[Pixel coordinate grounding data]
-- Opening Marker --
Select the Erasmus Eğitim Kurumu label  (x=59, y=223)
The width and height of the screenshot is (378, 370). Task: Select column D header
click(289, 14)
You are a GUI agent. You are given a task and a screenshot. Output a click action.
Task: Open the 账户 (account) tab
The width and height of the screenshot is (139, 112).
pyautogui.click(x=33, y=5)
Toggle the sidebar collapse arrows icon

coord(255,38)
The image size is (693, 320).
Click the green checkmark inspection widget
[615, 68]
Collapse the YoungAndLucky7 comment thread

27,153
-- Closing Marker --
-- Opening Marker --
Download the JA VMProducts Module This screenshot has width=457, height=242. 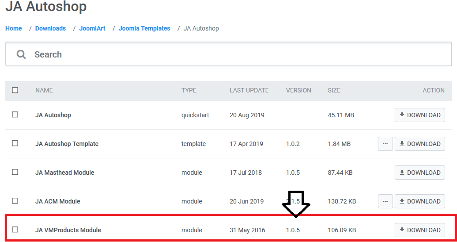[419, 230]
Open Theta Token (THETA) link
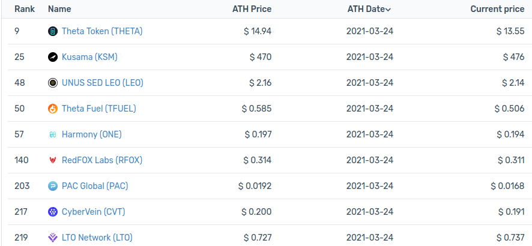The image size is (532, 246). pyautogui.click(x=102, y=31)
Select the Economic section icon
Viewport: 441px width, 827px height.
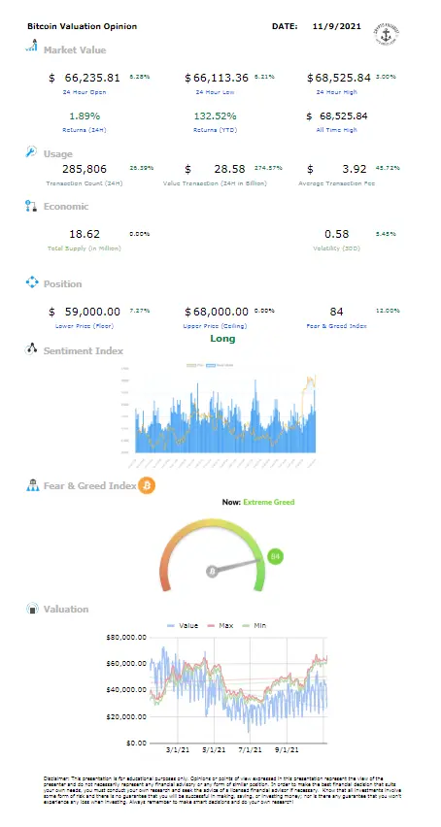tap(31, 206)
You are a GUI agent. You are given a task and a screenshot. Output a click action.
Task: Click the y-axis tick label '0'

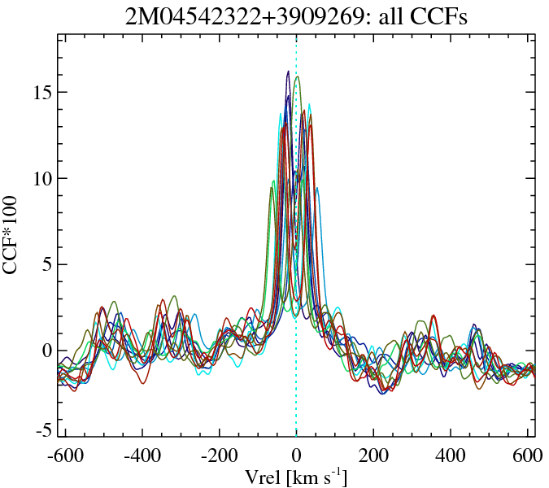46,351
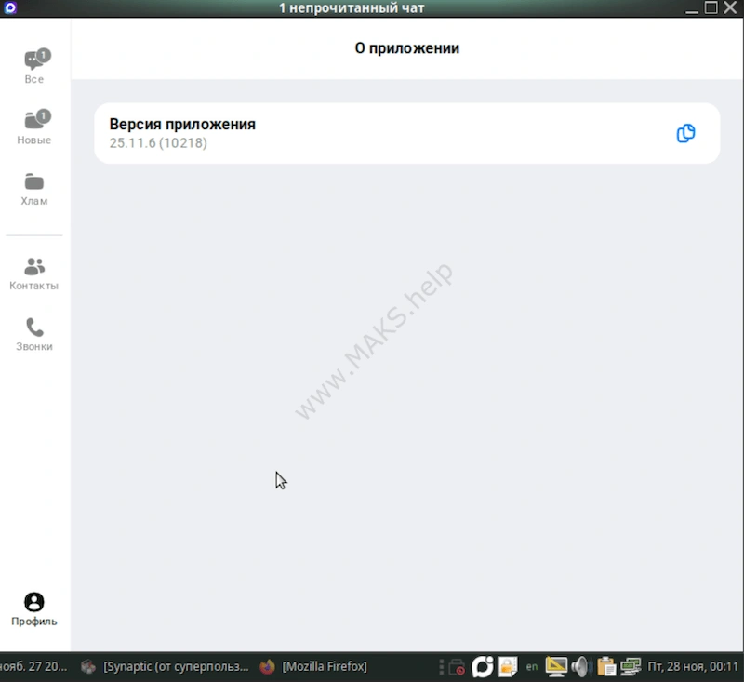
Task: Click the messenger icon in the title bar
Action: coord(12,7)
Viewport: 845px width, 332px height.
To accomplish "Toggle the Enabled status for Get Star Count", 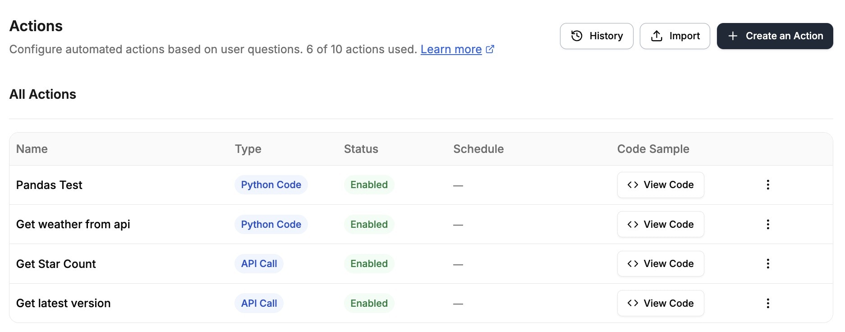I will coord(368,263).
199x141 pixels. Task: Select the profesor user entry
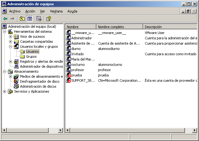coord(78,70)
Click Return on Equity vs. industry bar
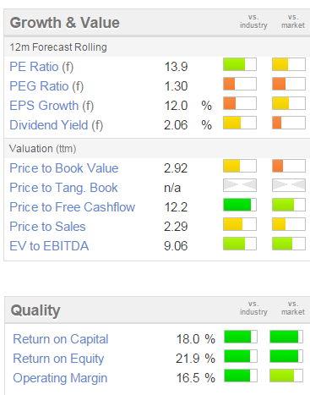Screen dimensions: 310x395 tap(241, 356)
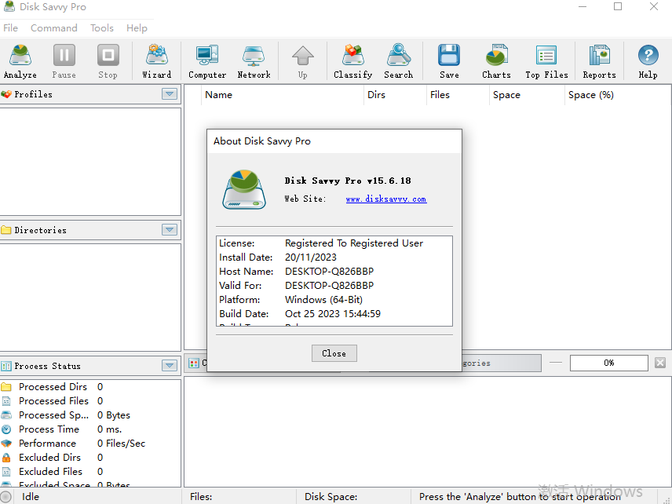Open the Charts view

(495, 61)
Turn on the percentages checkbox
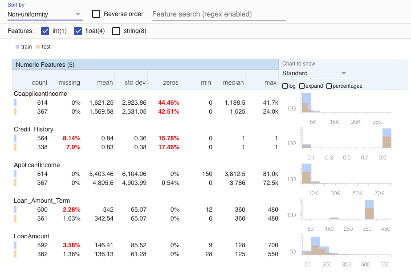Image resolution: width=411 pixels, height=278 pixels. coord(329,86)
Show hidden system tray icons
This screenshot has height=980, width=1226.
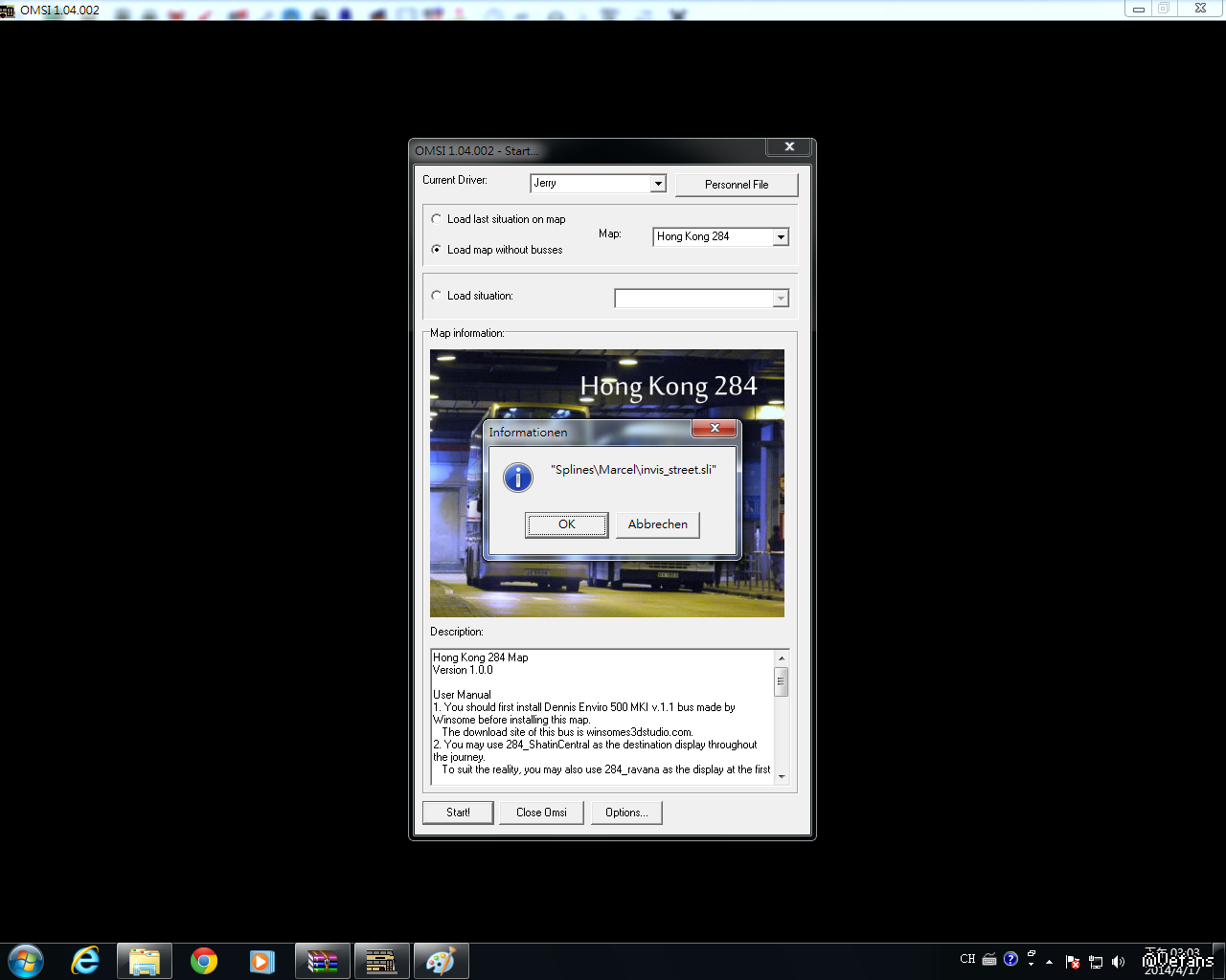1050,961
-- Closing Marker --
> _Assignment_:
Transcribe the records above exactly, beginning at the line that contains "Select the Erasmus" and ending with the line that contains "Task: Open the 账户 (account) tab", both included, and nothing else.

> _Your solution_:
Select the Erasmus Eğitim Kurumu label  (x=59, y=223)
The width and height of the screenshot is (378, 370). Task: Select column D header
click(289, 14)
You are a GUI agent. You are given a task and a screenshot. Output a click action.
Task: Open the 账户 (account) tab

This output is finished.